On n’en finirait pas d’énumérer les exemples courants et voyants de leur goût baroque des fêtes, et de leur respect de la mise en scène solennelle. Je me borne à citer dans des domaines hétéroclites à souhait : le déploiement des costumes sacerdotaux, des drapeaux, des chœurs en robes et des processions, jusque dans les églises protestantes de la campagne ; les garçons d’ascenseur galonnés comme des généraux d’opérette ; le culte méticuleux de la bannière étoilée inculqué chaque matin aux enfants des écoles ; la multiplication des jours fériés ; les cortèges de carnaval, avec fanfares, avant les grands matches de football ; les cérémonies d’ouverture et de clôture des universités ; et l’Inauguration des présidents…

Qu’il y ait là quelque chose de typiquement américain, j’en vois la preuve dans les formalités d’une nature pour le moins particulière qui précèdent obligatoirement l’acte de naturalisation. Je les crois sans exemple dans l’Histoire, et sans équivalent dans nul autre pays. Un étranger résidant aux États-Unis, même depuis dix ou vingt ans, s’il veut devenir Américain, doit se soumettre au rite suivant : il lui faut tout d’abord quitter le pays — un petit voyage au Canada ou au Mexique — pour rentrer deux ou trois jours plus tard, en qualité formelle et déclarée de candidat à la citoyenneté. Cette opération, fort coûteuse si l’on habite loin d’une frontière, n’a de toute évidence qu’une portée symbolique et rituelle. Autrement, elle ne sert à rien. Mais personne ne paraît s’en étonner, tant est puissant le sens des conventions publiques dans ce peuple qui, par ailleurs, a poussé plus loin que tout autre le sans-gêne ou la simplicité dans les relations de la vie privée.

Giraudoux a écrit quelque part que l’Amérique n’est pas une nation comme les autres, mais un club. Cette remarque explique bien des choses, et en particulier le paradoxe qu’on vient de relever. L’entrée dans le club est un acte public qui s’accompagne tout naturellement d’opérations convention­nelles et d’un cérémonial d’initiation, calculés de manière à inspirer le respect de l’institution et l’orgueil d’y appartenir. Mais aussitôt que vous serez un membre régulier, vous aurez tous les droits, on ne s’occupera plus de vous, et vous vivrez à votre guise dans toute l’enceinte démesurée du club.
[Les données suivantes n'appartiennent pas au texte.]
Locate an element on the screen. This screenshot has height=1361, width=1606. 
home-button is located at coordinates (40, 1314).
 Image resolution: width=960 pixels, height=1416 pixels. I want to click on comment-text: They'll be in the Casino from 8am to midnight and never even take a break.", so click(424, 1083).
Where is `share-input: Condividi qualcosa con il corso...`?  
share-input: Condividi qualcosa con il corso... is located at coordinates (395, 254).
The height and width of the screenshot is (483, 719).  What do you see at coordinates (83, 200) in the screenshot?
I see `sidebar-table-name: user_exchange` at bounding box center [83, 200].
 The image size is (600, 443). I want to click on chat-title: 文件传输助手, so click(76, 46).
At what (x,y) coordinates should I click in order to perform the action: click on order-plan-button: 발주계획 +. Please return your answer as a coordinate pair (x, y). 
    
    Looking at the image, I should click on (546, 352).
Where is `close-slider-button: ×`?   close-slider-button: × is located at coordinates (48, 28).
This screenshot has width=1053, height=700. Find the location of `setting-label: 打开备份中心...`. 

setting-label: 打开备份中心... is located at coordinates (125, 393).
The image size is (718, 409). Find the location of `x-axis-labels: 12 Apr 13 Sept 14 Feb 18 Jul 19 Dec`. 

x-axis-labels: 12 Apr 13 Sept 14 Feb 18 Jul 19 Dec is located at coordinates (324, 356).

Je ne vous ai pas parlé d’actualités brûlantes, dans cette préface à quelques articles sur l’Amérique. C’est que je crois aux signes plus qu’aux faits ; aux courants d’opinion ou de sensibilité plus qu’aux chiffres et aux statistiques ; à ce qui prépare et fait mûrir lentement les événements, plus qu’aux incidents de la semaine. Il me semble assez important, pour faire comprendre à des Français certaines démarches surprenantes de la diplomatie américaine, de parler tout d’abord et surtout de ce qu’on ne dit pas dans les dépêches, de ce qui n’est pas matière d’enquêtes et de reportages, de ces nuances de sentiments ou de coutumes qui qualifient la vie et la vision d’un peuple, et qui par là, vont peut-être expliquer l’histoire du siècle, notre histoire réelle. Car celle-ci dépend de deux peuples — l’autre est le russe — dont toutes les réactions intimes et sautes d’humeur vont affecter notre sort matériel, aussi directement que naguère les crises d’un certain névropathe.